_Problem requirements_
Locate each line below that includes "browser" and reproduce it.

_Exercise data_
--- START ---
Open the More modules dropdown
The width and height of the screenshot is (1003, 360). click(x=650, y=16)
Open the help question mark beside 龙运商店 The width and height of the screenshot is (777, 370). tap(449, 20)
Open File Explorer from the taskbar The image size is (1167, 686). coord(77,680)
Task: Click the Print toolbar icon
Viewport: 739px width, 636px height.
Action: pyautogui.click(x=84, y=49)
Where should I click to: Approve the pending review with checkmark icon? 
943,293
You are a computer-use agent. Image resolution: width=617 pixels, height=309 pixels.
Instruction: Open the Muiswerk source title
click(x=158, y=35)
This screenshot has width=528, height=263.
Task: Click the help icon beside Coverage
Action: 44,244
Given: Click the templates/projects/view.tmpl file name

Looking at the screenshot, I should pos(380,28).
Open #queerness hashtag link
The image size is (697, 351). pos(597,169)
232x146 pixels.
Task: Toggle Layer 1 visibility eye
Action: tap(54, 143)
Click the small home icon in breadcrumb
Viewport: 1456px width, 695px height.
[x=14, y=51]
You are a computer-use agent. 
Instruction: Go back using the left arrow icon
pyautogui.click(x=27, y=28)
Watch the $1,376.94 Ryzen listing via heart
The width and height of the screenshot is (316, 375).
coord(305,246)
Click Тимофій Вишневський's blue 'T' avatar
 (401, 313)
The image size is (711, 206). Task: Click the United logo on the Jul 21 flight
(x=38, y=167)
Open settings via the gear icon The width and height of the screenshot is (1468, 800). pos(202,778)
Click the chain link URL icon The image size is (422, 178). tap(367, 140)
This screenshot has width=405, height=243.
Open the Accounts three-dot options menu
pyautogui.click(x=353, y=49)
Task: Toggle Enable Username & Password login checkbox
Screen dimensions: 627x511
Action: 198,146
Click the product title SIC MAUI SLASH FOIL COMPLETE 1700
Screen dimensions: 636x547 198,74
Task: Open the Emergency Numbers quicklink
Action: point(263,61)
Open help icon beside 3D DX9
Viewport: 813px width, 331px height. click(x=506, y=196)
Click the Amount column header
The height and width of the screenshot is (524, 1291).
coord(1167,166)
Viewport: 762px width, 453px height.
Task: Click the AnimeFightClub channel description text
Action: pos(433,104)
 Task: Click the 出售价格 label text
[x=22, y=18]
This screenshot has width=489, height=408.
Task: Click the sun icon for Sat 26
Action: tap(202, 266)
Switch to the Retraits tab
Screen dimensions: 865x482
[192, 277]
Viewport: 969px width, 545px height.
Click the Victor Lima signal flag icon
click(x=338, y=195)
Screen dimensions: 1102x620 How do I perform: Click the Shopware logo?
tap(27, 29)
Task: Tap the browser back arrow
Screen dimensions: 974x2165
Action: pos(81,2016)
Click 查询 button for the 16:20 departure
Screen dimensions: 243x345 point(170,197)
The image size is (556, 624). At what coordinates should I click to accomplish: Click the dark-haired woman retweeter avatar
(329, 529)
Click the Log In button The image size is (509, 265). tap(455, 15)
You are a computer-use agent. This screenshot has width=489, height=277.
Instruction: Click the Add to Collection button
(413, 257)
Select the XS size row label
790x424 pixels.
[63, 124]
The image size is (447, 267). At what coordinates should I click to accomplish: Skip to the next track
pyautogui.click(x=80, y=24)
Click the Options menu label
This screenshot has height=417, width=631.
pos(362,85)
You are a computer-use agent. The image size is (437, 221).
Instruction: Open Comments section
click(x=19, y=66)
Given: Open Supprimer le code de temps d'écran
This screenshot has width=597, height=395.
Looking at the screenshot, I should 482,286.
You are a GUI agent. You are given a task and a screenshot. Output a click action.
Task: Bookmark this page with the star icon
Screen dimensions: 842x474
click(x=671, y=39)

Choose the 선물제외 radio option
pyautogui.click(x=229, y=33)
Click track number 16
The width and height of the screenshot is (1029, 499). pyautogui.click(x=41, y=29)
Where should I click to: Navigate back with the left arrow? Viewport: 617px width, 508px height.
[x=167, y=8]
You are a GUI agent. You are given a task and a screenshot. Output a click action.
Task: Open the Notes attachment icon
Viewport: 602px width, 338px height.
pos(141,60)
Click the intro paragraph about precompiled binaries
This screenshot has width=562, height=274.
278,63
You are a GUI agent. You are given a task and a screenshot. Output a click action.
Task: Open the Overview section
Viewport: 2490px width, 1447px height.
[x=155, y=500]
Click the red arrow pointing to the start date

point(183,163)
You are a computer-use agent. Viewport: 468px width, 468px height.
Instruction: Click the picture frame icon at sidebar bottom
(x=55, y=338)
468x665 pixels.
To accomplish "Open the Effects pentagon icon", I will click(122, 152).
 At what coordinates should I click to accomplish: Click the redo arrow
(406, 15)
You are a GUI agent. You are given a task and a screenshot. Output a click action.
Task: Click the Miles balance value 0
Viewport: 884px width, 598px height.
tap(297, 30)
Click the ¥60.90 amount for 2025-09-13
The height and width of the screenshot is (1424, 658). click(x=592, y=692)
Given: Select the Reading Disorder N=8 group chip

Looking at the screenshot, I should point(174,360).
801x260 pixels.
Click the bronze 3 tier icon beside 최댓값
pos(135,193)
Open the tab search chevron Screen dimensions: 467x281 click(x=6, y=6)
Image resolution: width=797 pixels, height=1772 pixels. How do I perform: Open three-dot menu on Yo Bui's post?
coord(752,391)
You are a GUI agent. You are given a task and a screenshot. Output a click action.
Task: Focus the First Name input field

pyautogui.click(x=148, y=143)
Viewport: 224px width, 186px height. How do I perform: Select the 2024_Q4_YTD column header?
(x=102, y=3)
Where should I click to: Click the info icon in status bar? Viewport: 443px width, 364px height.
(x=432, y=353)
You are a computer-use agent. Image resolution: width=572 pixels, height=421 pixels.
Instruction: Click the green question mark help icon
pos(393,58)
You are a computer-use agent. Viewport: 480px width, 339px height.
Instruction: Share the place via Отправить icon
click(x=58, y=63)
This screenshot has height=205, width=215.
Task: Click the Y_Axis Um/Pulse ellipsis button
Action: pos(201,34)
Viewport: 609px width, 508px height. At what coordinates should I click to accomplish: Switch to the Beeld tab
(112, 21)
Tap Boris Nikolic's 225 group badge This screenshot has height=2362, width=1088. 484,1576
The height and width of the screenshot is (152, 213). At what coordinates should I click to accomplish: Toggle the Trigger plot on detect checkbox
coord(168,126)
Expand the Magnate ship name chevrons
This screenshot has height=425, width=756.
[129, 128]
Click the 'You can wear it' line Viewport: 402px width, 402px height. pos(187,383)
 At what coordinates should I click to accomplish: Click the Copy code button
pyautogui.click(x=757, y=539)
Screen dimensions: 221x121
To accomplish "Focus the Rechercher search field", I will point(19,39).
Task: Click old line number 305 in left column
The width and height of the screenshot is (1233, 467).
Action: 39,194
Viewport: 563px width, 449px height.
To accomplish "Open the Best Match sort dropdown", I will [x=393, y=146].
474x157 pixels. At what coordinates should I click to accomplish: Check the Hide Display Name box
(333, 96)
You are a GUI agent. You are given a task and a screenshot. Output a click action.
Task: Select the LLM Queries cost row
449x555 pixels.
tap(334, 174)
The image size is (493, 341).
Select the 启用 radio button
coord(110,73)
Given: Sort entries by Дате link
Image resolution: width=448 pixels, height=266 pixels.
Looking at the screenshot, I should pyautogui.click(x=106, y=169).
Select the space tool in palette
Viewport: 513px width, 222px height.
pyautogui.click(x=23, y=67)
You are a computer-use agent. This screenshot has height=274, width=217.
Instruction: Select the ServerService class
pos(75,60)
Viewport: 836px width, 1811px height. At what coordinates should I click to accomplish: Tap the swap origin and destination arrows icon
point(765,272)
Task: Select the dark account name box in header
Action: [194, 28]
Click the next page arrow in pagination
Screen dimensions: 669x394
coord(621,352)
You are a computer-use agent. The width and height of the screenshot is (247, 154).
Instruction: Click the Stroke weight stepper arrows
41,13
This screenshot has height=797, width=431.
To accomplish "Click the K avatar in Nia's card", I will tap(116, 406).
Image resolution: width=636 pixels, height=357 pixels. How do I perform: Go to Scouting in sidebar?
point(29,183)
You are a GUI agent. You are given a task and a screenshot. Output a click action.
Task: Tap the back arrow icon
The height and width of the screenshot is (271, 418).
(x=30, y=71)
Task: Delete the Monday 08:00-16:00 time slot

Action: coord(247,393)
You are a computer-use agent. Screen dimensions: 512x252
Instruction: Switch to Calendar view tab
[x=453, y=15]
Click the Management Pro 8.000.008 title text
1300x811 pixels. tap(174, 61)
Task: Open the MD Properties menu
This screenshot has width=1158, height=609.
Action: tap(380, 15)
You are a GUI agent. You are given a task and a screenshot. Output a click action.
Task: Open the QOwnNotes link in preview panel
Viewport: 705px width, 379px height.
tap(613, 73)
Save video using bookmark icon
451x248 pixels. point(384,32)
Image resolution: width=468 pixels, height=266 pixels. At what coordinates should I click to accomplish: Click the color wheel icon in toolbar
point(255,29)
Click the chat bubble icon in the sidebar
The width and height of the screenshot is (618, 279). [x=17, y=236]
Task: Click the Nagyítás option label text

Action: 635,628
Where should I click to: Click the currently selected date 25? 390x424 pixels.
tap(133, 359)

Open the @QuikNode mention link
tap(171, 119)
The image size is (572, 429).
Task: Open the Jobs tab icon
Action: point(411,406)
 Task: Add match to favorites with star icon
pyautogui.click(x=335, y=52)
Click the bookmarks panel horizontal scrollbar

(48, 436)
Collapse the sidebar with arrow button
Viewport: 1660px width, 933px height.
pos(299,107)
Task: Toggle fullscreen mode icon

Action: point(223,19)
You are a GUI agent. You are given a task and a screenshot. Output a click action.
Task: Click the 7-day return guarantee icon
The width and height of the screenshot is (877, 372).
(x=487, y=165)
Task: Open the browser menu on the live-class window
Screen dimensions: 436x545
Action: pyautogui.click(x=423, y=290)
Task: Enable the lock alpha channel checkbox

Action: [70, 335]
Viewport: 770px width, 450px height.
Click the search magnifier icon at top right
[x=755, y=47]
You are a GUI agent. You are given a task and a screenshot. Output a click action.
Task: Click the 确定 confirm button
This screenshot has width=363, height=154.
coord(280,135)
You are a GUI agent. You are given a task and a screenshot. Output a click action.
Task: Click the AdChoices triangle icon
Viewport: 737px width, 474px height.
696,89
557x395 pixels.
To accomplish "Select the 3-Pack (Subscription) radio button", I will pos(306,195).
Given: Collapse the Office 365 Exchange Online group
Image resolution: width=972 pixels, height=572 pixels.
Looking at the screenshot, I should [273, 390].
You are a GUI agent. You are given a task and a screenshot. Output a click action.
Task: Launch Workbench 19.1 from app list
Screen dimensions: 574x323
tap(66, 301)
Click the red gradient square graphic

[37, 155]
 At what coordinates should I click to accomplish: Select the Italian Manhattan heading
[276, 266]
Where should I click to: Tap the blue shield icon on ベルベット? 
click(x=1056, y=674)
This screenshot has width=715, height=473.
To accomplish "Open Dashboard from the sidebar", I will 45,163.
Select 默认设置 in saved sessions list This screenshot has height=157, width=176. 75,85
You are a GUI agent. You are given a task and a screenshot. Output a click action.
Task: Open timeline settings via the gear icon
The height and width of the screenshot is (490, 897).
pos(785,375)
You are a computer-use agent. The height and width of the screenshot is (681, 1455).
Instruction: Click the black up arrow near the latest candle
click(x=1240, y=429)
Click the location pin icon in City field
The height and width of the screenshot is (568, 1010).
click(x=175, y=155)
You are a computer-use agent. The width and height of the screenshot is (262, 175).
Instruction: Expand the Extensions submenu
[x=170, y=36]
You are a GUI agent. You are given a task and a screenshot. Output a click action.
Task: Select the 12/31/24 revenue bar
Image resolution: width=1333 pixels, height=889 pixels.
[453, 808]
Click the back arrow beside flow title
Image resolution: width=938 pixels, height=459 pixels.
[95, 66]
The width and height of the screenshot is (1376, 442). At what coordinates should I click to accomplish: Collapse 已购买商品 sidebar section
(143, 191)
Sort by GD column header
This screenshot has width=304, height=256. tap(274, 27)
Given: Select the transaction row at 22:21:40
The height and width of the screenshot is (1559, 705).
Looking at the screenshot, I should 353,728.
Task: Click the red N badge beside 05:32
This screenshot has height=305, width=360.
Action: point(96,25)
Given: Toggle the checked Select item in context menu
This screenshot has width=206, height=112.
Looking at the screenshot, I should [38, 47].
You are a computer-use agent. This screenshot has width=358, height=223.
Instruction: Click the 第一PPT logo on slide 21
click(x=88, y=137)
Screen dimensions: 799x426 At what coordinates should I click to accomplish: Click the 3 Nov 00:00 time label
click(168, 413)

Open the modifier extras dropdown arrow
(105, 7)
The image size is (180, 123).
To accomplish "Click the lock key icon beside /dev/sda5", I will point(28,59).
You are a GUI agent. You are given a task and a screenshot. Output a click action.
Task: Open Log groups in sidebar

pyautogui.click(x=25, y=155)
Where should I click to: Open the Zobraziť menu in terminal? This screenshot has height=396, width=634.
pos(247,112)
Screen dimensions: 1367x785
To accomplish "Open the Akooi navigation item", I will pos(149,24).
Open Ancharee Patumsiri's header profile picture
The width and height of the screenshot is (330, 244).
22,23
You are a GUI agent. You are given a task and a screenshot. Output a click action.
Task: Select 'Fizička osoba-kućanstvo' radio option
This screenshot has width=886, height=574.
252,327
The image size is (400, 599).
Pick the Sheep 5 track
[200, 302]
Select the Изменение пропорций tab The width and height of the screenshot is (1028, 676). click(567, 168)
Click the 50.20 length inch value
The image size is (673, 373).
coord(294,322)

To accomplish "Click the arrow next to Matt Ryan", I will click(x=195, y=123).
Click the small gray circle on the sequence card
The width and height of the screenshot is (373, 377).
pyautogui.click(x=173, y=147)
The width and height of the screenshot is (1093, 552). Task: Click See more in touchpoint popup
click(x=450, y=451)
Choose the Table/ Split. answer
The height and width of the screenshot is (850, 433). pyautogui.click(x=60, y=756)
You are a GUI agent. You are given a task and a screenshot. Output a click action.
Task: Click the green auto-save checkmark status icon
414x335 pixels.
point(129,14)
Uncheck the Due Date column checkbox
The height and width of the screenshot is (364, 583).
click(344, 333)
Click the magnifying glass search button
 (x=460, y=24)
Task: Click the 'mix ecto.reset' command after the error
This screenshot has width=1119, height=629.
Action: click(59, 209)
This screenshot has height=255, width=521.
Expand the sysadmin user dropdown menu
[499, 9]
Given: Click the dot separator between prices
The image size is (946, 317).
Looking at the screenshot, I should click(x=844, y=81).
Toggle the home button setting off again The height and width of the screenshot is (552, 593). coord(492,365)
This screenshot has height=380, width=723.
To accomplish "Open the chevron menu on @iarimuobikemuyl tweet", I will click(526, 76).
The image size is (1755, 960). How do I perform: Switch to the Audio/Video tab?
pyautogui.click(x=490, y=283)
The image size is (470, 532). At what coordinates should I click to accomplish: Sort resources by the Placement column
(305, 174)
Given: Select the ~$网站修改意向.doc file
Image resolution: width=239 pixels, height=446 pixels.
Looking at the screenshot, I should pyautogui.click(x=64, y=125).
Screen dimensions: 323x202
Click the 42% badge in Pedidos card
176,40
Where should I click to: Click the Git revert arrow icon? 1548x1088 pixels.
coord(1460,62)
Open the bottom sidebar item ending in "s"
--- END ---
_Your solution_
Task: Tap the browser back arrow
Task: Open the browser menu on the live-class window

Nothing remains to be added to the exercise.